━━ TASK MATERIAL ━━

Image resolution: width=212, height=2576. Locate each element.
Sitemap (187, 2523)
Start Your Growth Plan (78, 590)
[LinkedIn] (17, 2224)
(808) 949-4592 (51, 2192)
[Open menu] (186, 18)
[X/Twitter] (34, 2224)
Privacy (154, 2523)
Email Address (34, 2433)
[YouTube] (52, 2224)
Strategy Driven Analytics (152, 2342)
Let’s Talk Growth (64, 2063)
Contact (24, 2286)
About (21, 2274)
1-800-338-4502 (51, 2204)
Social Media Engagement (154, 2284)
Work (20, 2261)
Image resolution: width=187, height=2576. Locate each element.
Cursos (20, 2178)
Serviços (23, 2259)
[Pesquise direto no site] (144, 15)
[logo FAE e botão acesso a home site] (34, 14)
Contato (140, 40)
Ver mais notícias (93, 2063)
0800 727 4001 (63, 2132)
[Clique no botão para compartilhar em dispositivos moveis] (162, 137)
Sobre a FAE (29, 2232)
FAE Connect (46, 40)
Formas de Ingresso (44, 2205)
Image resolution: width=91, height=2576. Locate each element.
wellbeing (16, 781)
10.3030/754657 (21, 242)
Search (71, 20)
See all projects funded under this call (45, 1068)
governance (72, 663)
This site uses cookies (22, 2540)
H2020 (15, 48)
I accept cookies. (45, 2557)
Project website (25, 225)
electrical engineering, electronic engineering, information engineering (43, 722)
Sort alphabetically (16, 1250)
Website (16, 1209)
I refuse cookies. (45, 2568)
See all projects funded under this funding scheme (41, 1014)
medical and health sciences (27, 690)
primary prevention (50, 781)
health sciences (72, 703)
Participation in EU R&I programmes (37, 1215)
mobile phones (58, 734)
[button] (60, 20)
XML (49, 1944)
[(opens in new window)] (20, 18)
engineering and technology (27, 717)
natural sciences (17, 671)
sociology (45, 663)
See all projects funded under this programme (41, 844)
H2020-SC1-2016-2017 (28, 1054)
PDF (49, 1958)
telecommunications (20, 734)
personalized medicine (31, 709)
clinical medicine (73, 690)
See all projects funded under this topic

━━━

Reproduce, character for character, only the lines of the preceding data that start at the line with "Work (20, 2261)" and end at the line with "Formas de Ingresso (44, 2205)", both included.

_RESPONSE AREA_
Work (20, 2261)
Image resolution: width=187, height=2576. Locate each element.
Cursos (20, 2178)
Serviços (23, 2259)
[Pesquise direto no site] (144, 15)
[logo FAE e botão acesso a home site] (34, 14)
Contato (140, 40)
Ver mais notícias (93, 2063)
0800 727 4001 (63, 2132)
[Clique no botão para compartilhar em dispositivos moveis] (162, 137)
Sobre a FAE (29, 2232)
FAE Connect (46, 40)
Formas de Ingresso (44, 2205)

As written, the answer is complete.